§ THE PROBLEM: Write out again, exactly as they stand, the line that includes "Where should I click to: Switch" and all remaining lines of the entries.

§ EXERCISE INPUT:

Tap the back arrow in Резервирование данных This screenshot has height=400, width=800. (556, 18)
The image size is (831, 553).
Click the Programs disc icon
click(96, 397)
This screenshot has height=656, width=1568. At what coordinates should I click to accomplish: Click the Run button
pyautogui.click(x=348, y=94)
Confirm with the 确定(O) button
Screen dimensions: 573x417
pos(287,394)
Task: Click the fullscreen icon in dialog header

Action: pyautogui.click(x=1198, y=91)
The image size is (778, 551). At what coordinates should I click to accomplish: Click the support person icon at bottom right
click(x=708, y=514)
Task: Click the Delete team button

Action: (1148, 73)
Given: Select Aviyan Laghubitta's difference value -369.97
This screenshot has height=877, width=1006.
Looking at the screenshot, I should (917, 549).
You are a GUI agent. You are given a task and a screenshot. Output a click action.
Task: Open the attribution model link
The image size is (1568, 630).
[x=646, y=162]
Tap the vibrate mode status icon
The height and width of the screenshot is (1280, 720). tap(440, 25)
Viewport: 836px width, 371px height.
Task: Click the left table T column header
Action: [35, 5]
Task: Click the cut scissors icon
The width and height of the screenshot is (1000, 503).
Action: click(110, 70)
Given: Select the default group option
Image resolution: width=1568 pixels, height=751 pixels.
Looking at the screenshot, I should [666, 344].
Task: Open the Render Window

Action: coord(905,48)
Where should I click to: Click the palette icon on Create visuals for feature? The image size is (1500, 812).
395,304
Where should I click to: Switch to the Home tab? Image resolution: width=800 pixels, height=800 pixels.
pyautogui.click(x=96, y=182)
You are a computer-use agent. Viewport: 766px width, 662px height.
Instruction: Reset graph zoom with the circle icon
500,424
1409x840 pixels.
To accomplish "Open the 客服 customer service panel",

§ SOLUTION BELOW:
Where should I click to: Switch to the Home tab? Image resolution: width=800 pixels, height=800 pixels.
pyautogui.click(x=96, y=182)
You are a computer-use agent. Viewport: 766px width, 662px height.
Instruction: Reset graph zoom with the circle icon
500,424
1409x840 pixels.
To accomplish "Open the 客服 customer service panel",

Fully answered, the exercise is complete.